**Exercise task:** Revise the data below, changing every occurrence of "Find the location of a particular element" to "Identify the position of a specific element" and leaving everything else unchanged.

— Start Records shown —

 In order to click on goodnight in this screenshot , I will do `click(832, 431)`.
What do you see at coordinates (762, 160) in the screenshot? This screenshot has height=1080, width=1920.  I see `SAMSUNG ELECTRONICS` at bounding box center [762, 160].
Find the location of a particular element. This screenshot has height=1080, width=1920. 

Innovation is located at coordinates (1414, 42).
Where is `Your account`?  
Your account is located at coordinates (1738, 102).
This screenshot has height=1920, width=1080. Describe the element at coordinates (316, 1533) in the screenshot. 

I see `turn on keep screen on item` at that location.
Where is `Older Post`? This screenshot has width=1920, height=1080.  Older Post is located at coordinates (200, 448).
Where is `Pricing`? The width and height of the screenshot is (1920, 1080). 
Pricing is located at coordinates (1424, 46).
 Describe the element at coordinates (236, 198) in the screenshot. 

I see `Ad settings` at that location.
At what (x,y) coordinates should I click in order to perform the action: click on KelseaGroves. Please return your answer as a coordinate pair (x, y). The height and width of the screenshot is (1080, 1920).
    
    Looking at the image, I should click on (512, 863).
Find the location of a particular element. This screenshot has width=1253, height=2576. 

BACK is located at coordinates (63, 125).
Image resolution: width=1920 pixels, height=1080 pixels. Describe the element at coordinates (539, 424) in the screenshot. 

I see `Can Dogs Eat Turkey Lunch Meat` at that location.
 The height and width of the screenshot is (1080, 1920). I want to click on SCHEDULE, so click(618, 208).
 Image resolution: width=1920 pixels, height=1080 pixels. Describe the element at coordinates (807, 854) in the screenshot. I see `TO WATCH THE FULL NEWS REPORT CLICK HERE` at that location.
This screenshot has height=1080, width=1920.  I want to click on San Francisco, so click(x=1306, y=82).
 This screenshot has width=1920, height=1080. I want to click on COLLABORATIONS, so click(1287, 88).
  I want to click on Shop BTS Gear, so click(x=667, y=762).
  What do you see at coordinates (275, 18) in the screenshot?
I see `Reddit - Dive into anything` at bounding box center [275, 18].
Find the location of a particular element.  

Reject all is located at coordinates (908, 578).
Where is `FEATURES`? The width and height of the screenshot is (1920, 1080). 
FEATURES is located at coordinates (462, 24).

— End Records shown —

**Problem solution:**
 In order to click on goodnight in this screenshot , I will do `click(832, 431)`.
What do you see at coordinates (762, 160) in the screenshot? This screenshot has height=1080, width=1920.  I see `SAMSUNG ELECTRONICS` at bounding box center [762, 160].
Identify the position of a specific element. This screenshot has height=1080, width=1920. 

Innovation is located at coordinates (1414, 42).
Where is `Your account`?  
Your account is located at coordinates (1738, 102).
This screenshot has height=1920, width=1080. Describe the element at coordinates (316, 1533) in the screenshot. 

I see `turn on keep screen on item` at that location.
Where is `Older Post`? This screenshot has width=1920, height=1080.  Older Post is located at coordinates (200, 448).
Where is `Pricing`? The width and height of the screenshot is (1920, 1080). 
Pricing is located at coordinates (1424, 46).
 Describe the element at coordinates (236, 198) in the screenshot. 

I see `Ad settings` at that location.
At what (x,y) coordinates should I click in order to perform the action: click on KelseaGroves. Please return your answer as a coordinate pair (x, y). The height and width of the screenshot is (1080, 1920).
    
    Looking at the image, I should click on (512, 863).
Identify the position of a specific element. This screenshot has width=1253, height=2576. 

BACK is located at coordinates (63, 125).
Image resolution: width=1920 pixels, height=1080 pixels. Describe the element at coordinates (539, 424) in the screenshot. 

I see `Can Dogs Eat Turkey Lunch Meat` at that location.
 The height and width of the screenshot is (1080, 1920). I want to click on SCHEDULE, so click(618, 208).
 Image resolution: width=1920 pixels, height=1080 pixels. Describe the element at coordinates (807, 854) in the screenshot. I see `TO WATCH THE FULL NEWS REPORT CLICK HERE` at that location.
This screenshot has height=1080, width=1920.  I want to click on San Francisco, so click(x=1306, y=82).
 This screenshot has width=1920, height=1080. I want to click on COLLABORATIONS, so click(1287, 88).
  I want to click on Shop BTS Gear, so click(x=667, y=762).
  What do you see at coordinates (275, 18) in the screenshot?
I see `Reddit - Dive into anything` at bounding box center [275, 18].
Identify the position of a specific element.  

Reject all is located at coordinates (908, 578).
Where is `FEATURES`? The width and height of the screenshot is (1920, 1080). 
FEATURES is located at coordinates (462, 24).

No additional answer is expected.